The presidential race reality show

I feel like I have ADD lately, which is affecting my ability to write thoughtfully here, but I guess it's okay to skate the surface sometimes on your own blog. I think I just need a break from all the catastrophic thinking that swirls through my brain constantly. Not that it's stopped swirling, but for the moment, I've stopped trying to decipher what it all means. Maybe this is how you live in the moment.

In that spirit, here are some opinions—really more like impressions since I've barely been paying attention—about the current crop of presidential hopefuls.

Donald Trump—I'm convinced he's there for his own ego, masterfully manipulated by Bill Clinton into entering the race, and now he is happily causing chaos in the other GOP campaigns like a fat kid splashing in a mini backyard pool.

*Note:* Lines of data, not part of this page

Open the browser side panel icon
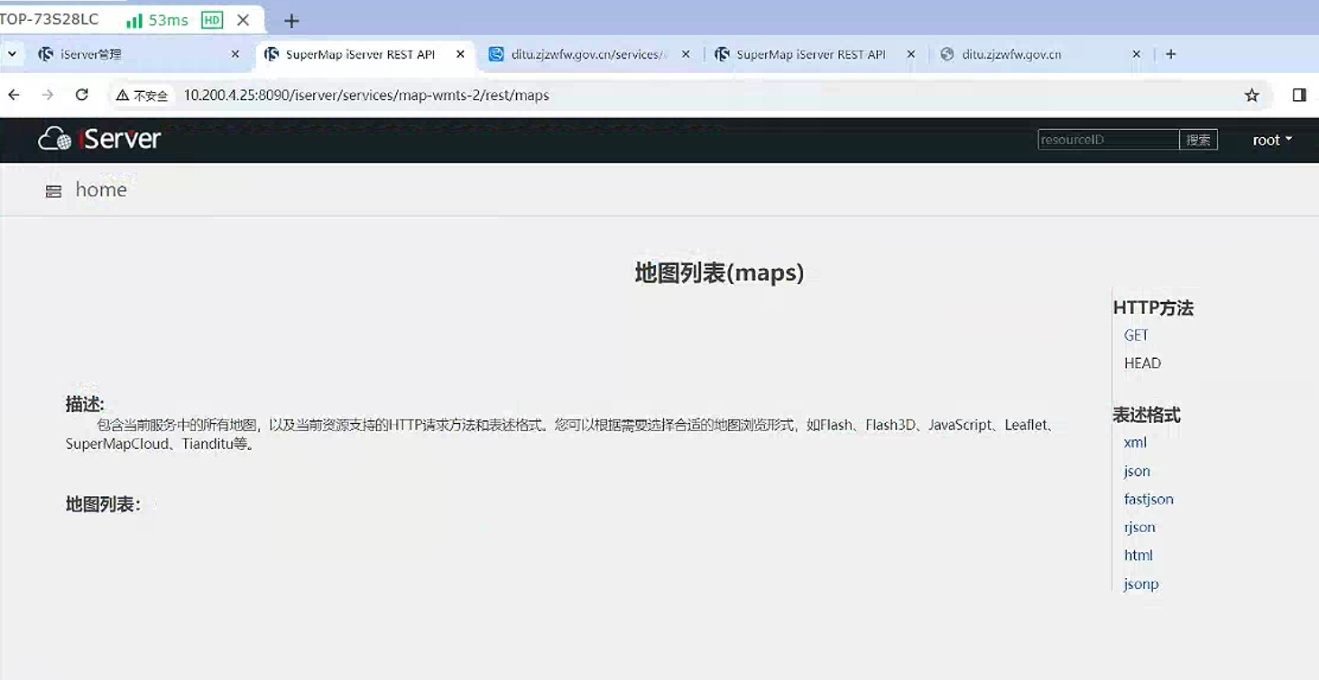1319x680 pixels. click(x=1299, y=95)
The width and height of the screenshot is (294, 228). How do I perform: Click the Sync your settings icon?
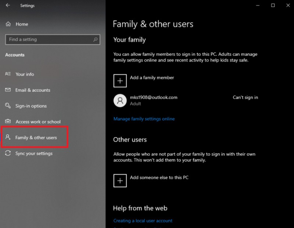click(x=8, y=153)
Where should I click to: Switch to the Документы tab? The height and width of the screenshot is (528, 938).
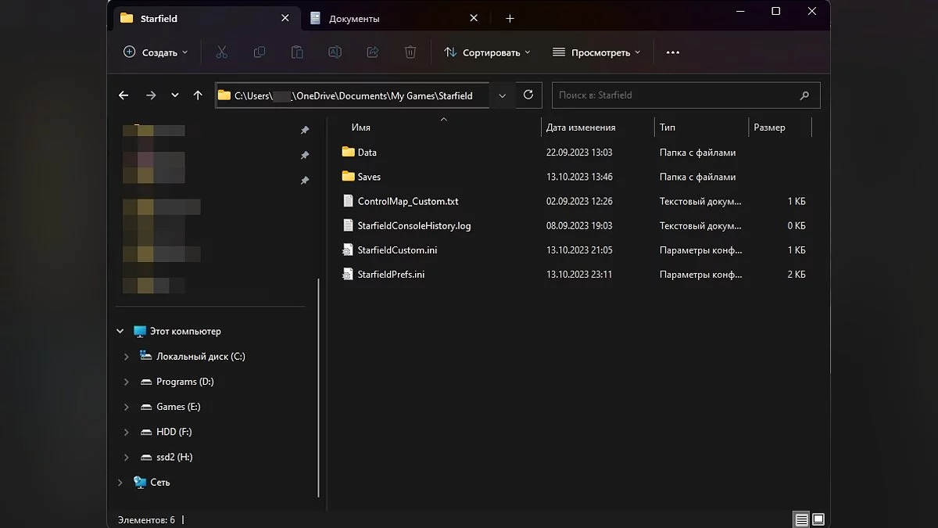click(354, 19)
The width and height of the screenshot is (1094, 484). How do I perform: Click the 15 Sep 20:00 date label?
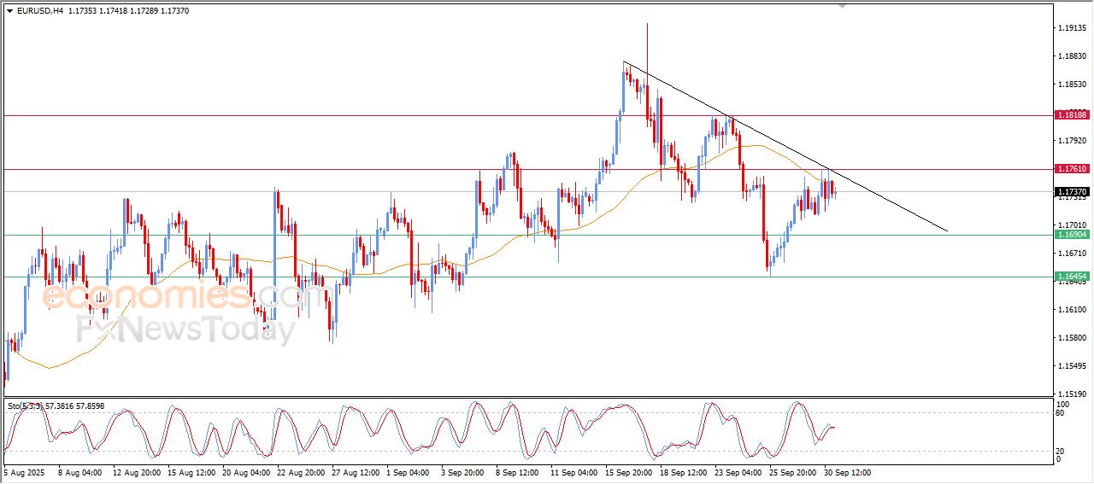pyautogui.click(x=629, y=472)
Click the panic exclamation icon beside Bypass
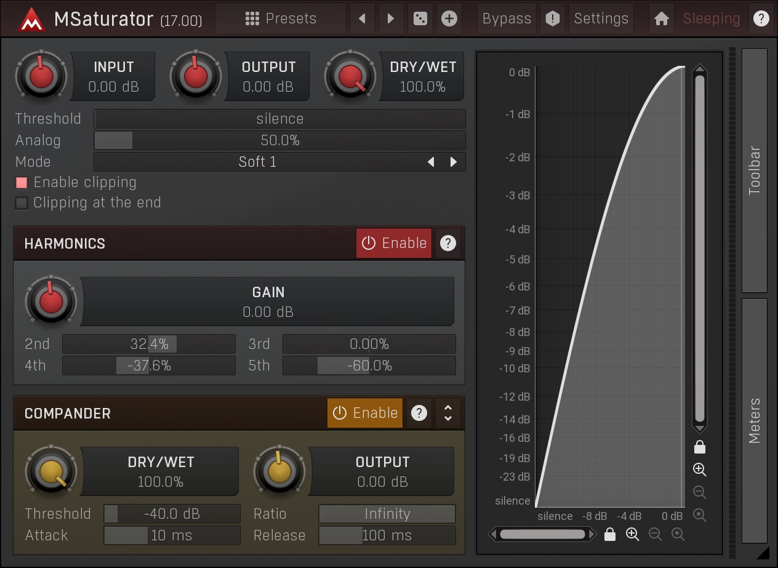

He's turned the whole presidential race into an over-the-top reality show, complete with helicopter rides at the fair. He's a truly scary dude, though, if you listen to the things he actually says, and when he kicked Latino journalist Jorge Ramos out of his press conference in Iowa, and then one of his entourage told Ramos to go back to his country, even though Ramos is a U.S. citizen, well, I was just done with the bloviating blow-hard candidate. Again.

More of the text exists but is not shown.